Once Kensi finds where Connor is set up, Granger wants her to take the shot if he lines up his, but Sam and Callen are on their way and just want enough time to reach him because it’s not his fault. When Kensi has no choice but to shoot, she chooses to shoot the weapon instead of the man, a very impressive shot and the right move. And so Sam brings Connor back to the VA and watches him reunite with his family. (Hopefully his daughter gets an attitude adjustment because there’s no excuse for her behavior when Kensi and Deeks stopped by to talk to Connor’s wife.)
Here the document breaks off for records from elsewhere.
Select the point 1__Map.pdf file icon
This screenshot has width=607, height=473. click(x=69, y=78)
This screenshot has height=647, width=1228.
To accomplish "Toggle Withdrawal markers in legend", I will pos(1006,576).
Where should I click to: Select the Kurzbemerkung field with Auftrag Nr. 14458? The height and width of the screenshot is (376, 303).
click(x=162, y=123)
While Kensi’s background as a sniper does make for a believable patient, “that’s what concerns” Granger, he tells Hetty when she brings it up. She argues that they’re a long way from Afghanistan, but he’s not so confident in that as she is, and when Kensi is set up and the team is trying to find Connor at the conference, he asks how she is behind the scope. Both she and Deeks say she’s good, and she is when it comes down to it, but it’s a valid concern and a topic that hasn’t really been addressed fully yet on the show. When she’s undercover at the VA, she says she doesn’t want to talk about why she’s there, and while that could just be part of her cover, it doesn’t seem to be 100 percent. Maybe that’s something that will be explored next season (if there is another season, as CBS has yet to renew “NCIS: Los Angeles), maybe not. At least more time is dedicated to that than Sam’s comment – and Callen’s reaction – to the homeless vet about the help he got when he got back.
The rest of the episode is about kids, a topic that arises when the others find out Deeks has signed up to mentor a kid. (His original choice is basically a mini-Deeks, the kid he gets assigned due to a scheduling conflict is not.) Deeks sees it as a “precursor to being a father,” and Kensi kind of gets this look, the same look she adopts as kids are brought up for the rest of the episode. They did just get together at Christmas, so it’s understandable, but with all this kid talk…
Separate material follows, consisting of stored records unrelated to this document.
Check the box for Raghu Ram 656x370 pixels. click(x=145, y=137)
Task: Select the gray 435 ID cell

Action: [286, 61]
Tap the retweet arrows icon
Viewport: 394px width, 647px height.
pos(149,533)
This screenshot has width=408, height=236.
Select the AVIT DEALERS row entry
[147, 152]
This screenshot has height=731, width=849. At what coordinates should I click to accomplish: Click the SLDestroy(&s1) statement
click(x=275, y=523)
Meanwhile, Callen surprises everyone when he disagrees when Sam says he’ll never know how hard it is to raise a child. He’s young enough, and he and Joelle are back on track. “Little lowercase Gs running around?” Sam asks, making everyone laugh with what is easily one of the best lines of the series.
Sam spends the rest of the episode imparting wisdom on his teammates as the only one of them with kids, first telling Callen to start with a plant then move to a pet without a central nervous system like a jellyfish and later saying that most people are in love with the idea of having kids but don’t know what they’re getting into and finally, citing exhaustion as why parents aren’t stopping their kids from hitting each other and suggesting they revisit the subject in a few years when they all have a couple kids each. Hetty closes the topic in the episode after Deeks gets his reassignment in the mentoring program by telling him that it’s practice for his children because you can never predict who you’re going to end up with. So, again, kids.
“NCIS: Los Angeles” season 6 airs Mondays at 10 p.m. on CBS. What did you think of episode 22 “Field of Fire”?